Any team, even the Cowboys, would be happy to win a Super Bowl, one
Super Bowl, even if it means a subsequent offseason of dumping contracts, amassing dead money and going
young. So what's to do be done for the
mediocre and old, but rationally hopeful and not yet dead? Be prudent, or appear to seem prudent in the eyes
of media and fans: be bit players in free agency, trade down and
acquire picks, rebuild without admitting a rebuild? Or take one crazy
shot at it all while there's still has a crazy shot to take?
Reading
the tea leaves, it seems Dallas is playing it safe. The move to a 4-3
isn't quite so dramatic as it might otherwise seem, and in reality is
really more in line with what former coach Wade Phillips did
schematically.
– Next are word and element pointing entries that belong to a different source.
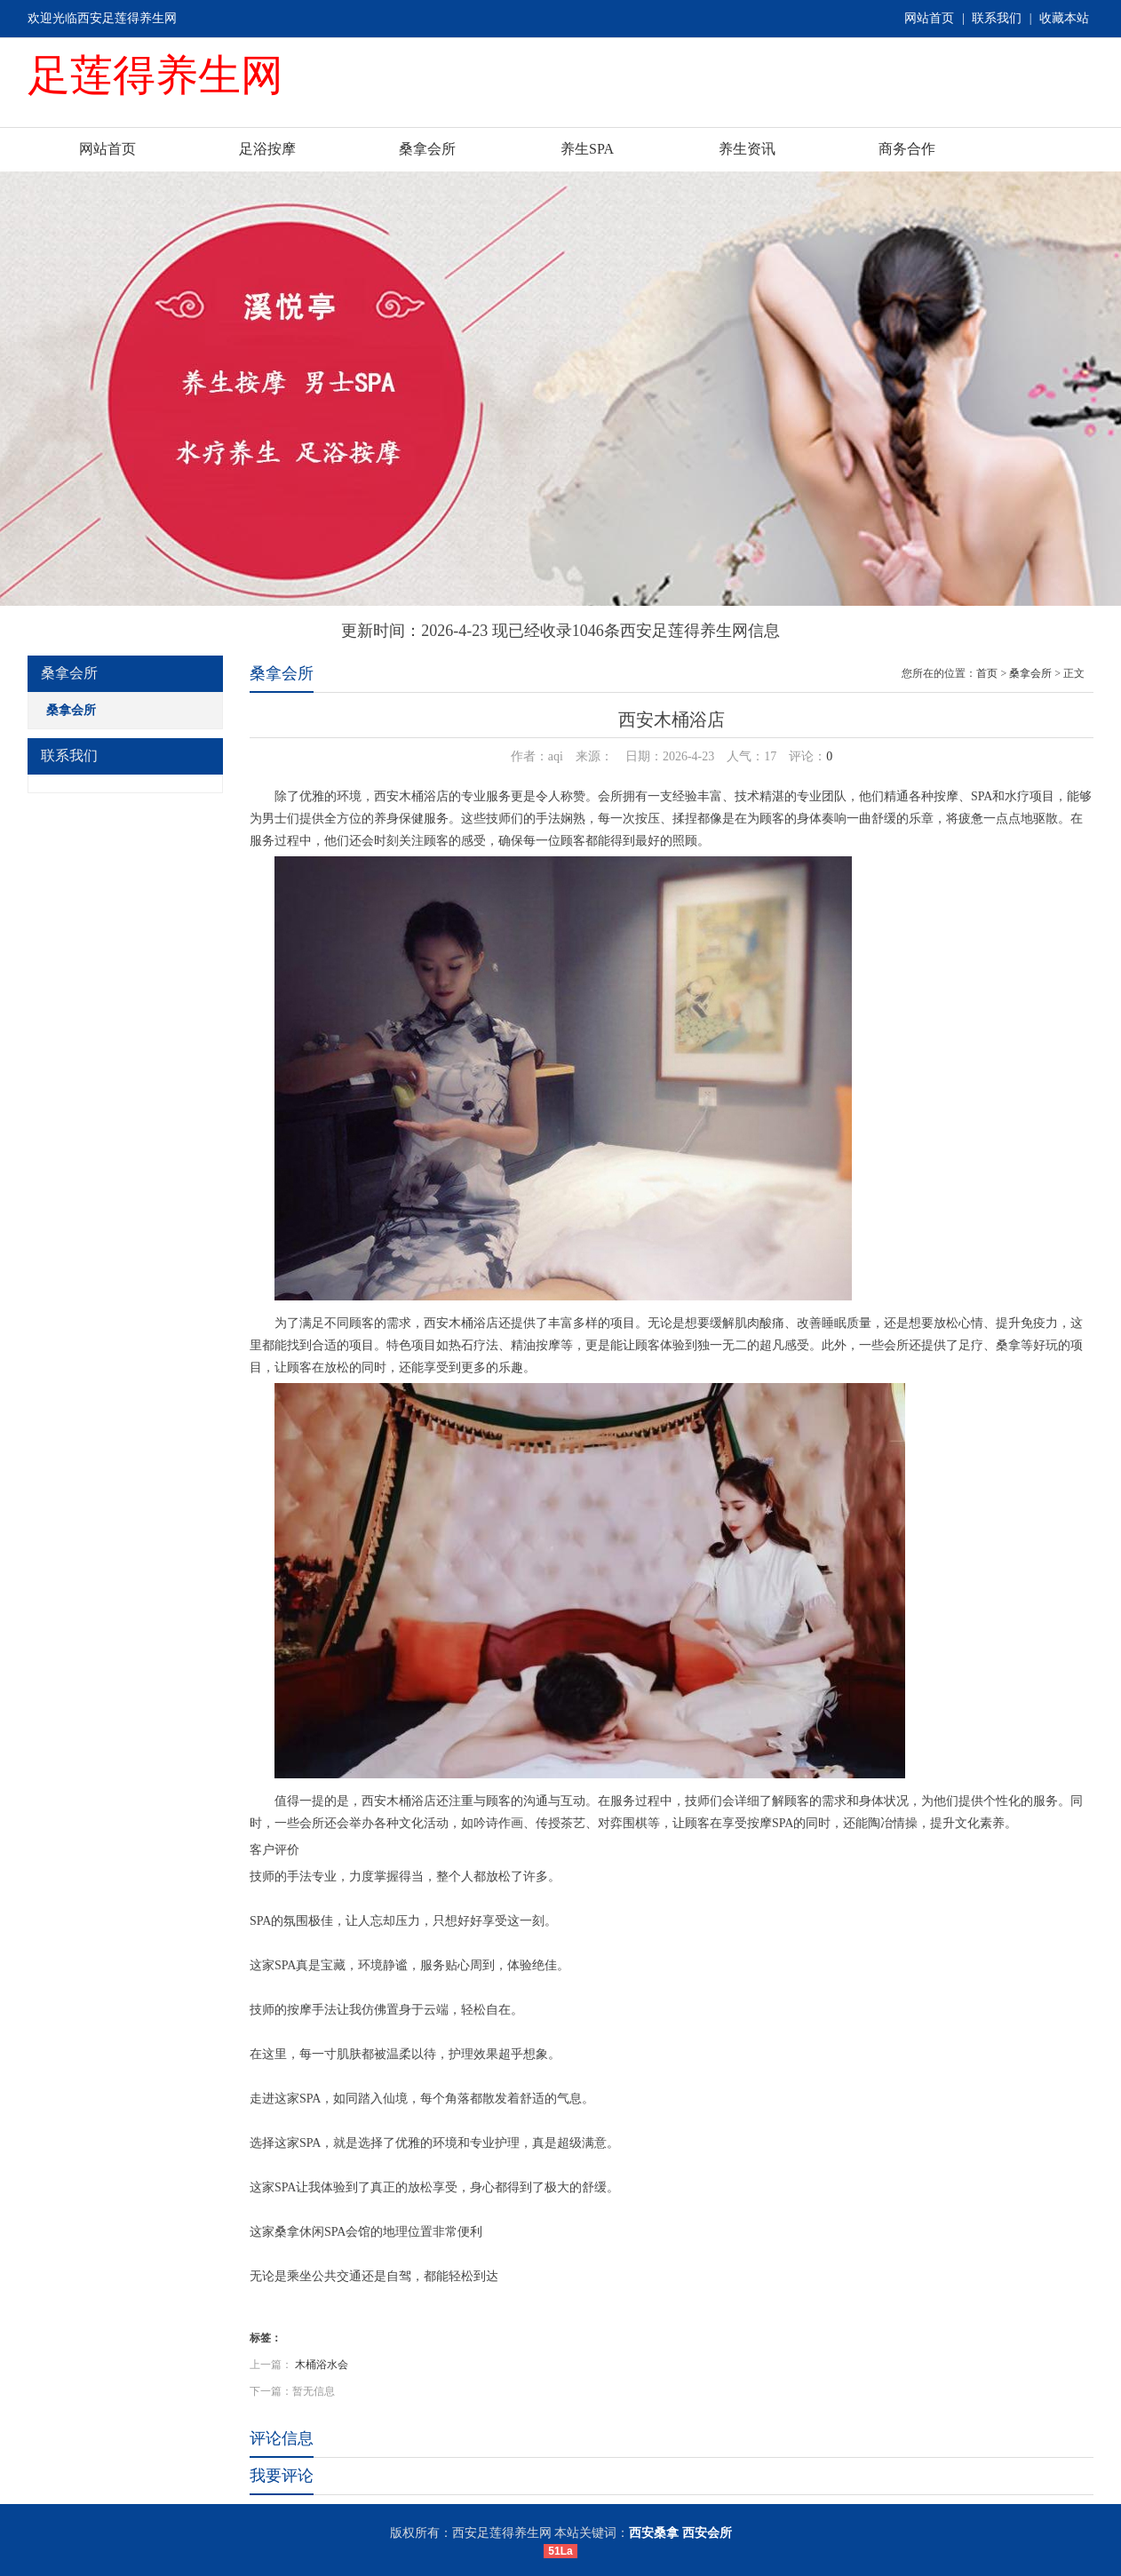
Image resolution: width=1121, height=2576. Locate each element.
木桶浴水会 (321, 2364)
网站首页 (929, 18)
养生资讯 (747, 148)
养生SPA (587, 148)
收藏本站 (1064, 18)
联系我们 (997, 18)
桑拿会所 (427, 148)
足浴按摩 (267, 148)
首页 (987, 673)
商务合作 (907, 148)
Phillips ran single-gap, 4-3 concepts through 3-4
alignments. Father of the Tampa-2, Monte Kiffin, cuts out the middle
man, and runs a traditional 4-3 through 4-3 alignments. This might
seem … more elegant, but messing with the routines and methods of
one of the great defenders of his generation seems … risky, both in
how Ware plays and the perception of how he plays. People are
superstitious and more than a little guarded in the presence of
change. Change that appears to fail is a hobnail to be pounded down
by fans, media and sometimes even players. Even a slow start, or a
perceived slow start, could start tongues a-clackin'. It doesn't help
that prior to the 2005 draft, Ware was dinged for “[lacking a] quick first step out of a three point stance,” and being“[e]ngulfed by larger opponents.” That all said, hiring a
legendary coach out of semi-retirement and pairing him with a
well-respected former head coach turned coordinator, Rod Marinelli,
is a deflecting move. Things might not work out. People are unlikely
to say much worse about Kiffin than “the game's passed him by.”
Unlike
the Dolphins, there isn't that same sense of intrigue about the
Cowboys preseason. They didn't go big in free agency. Their draft,
roundly criticized, focused on filling holes. I ignore after-draft
opinion mongering—who knows what farts get into the echo chamber.
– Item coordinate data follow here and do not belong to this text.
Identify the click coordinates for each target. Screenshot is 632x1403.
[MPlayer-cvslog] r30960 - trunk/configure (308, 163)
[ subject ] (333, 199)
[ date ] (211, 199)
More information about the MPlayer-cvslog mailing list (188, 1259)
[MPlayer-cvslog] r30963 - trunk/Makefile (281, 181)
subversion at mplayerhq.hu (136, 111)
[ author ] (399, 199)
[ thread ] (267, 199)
Rookie center Travis Fredericks is expected to start, and seeing if
he can withstand NFL-caliber defensive tackles should be instructive.
Rookie safety J.J. Wilcox, as a one-year starter at safety following a conversion from running back, could develop very quickly and push for
snaps. But, mostly, this is a roster of old men, and the preseason is
anything but about old men. Given the strength of their passing
offense, Dallas has a peculiar window of contention. From now until
September, there isn't much for the Cowboys to accomplish but
survival.
Overall, I enjoyed this post, but have to quibble about the "supercharged offense" that you say Orton inherited. Yes, Brandon Marshall is quite good, as was their offensive line (as far as I can recall). Then you come to the not so mighty Knowshon Moreno, leading the rushing attack while averaging 3.8 yard per carry that year, and the second leading receiver who was the lowly Jabar Gaffney. Maybe Orton deserves a little more respect/credit. The same probably applies to an unheralded bozo like Matt Moore, who should probably get a shot somewhere.
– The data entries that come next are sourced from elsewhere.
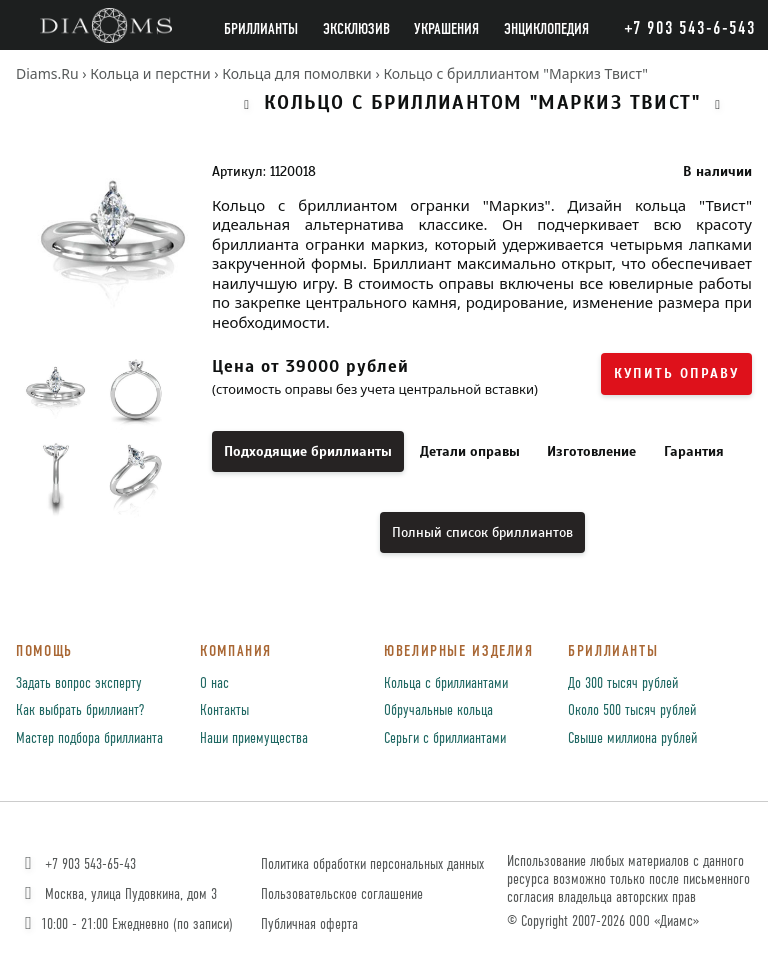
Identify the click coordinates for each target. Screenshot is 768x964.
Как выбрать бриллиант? (80, 711)
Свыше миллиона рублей (632, 739)
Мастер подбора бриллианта (89, 739)
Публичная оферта (309, 924)
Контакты (224, 711)
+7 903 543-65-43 (78, 864)
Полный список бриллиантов (482, 532)
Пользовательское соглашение (342, 894)
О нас (214, 684)
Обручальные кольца (438, 711)
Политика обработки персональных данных (372, 864)
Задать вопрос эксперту (79, 684)
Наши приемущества (254, 739)
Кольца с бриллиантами (446, 684)
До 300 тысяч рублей (623, 684)
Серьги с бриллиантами (445, 739)
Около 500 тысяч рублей (632, 711)
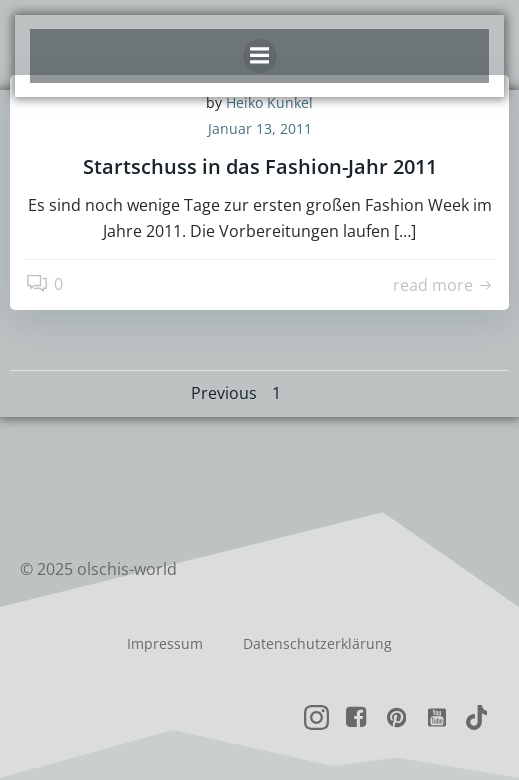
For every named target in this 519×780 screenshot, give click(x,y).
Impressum (165, 643)
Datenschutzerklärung (317, 643)
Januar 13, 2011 (260, 128)
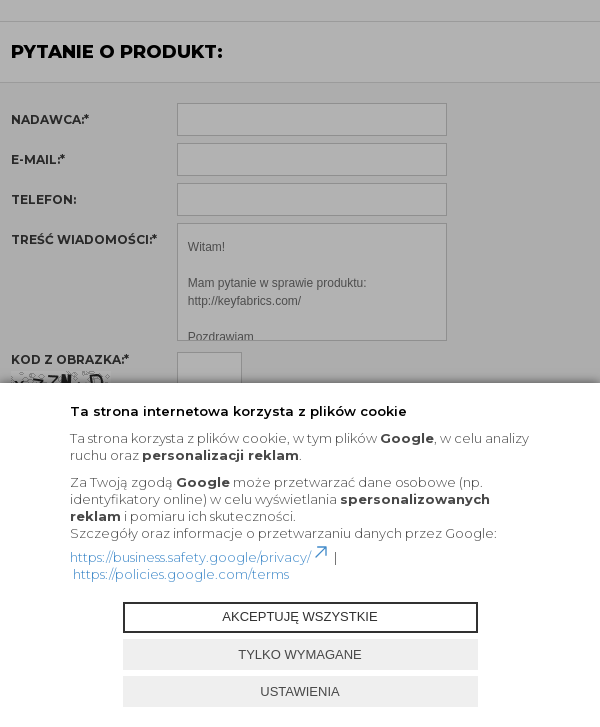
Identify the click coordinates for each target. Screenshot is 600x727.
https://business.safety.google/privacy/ (200, 557)
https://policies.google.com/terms (181, 574)
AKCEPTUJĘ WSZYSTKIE (299, 616)
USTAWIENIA (299, 691)
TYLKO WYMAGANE (300, 654)
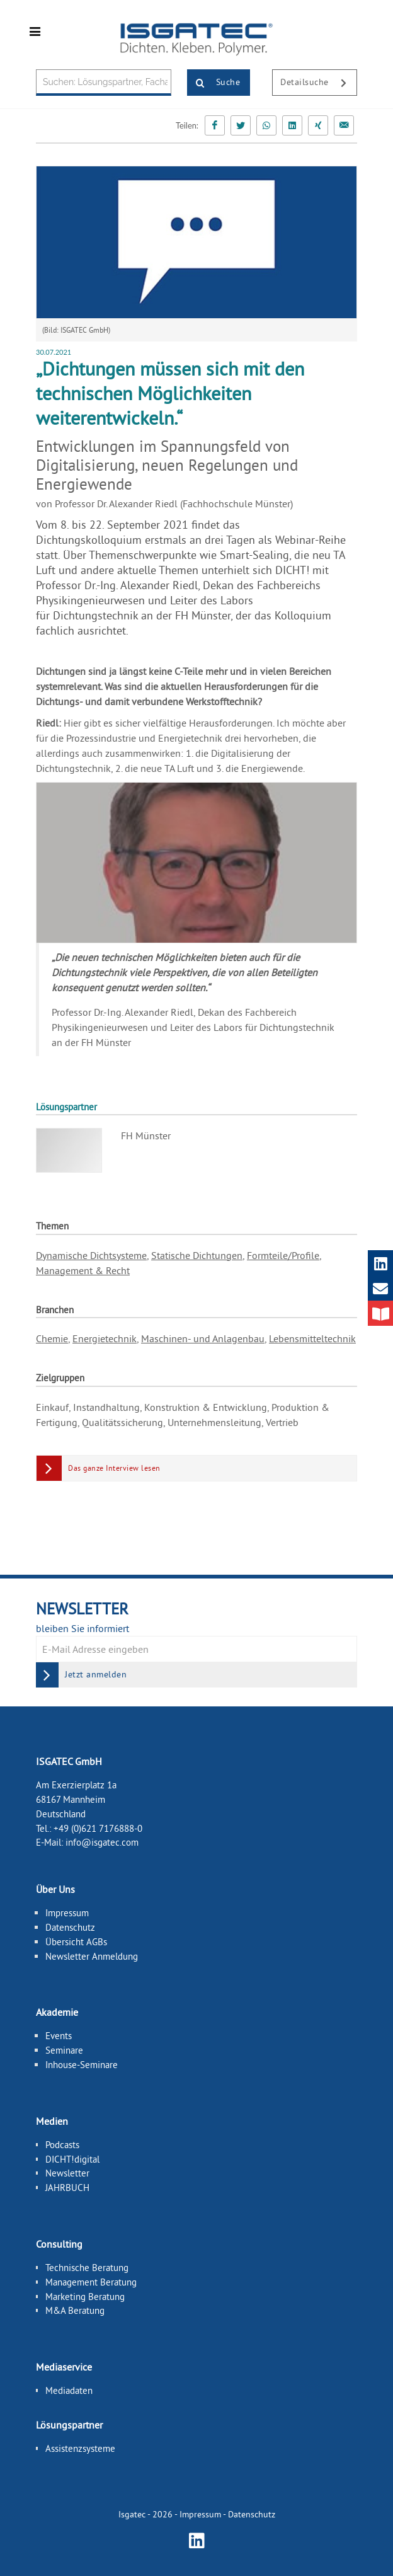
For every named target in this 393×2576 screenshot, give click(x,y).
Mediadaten (69, 2390)
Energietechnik (104, 1338)
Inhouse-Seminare (81, 2065)
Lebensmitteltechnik (312, 1338)
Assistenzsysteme (80, 2448)
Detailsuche (318, 83)
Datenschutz (70, 1927)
Not for nothing, Sidney, but thank you for the comment. Discussion, intelligent disagreement--this is why I write.
As for Orton: Marshall and an excellent offensive line are six of ten, right there. Gaffney's middling, but he knew the system ... Moreno and Buckhalter are good-average receivers for RBs, same could be said about the TEs Scheffler and Graham--though, iirc, by 2009 Graham was kind of at his end and primarily a blocking tight end. I never underestimate Slot Machine (Stokley). To me that's one position short of a supercharged offense.
Just for rhetorical purposes I would contrast that with Aaron Rodgers' surrounding talent in 2011.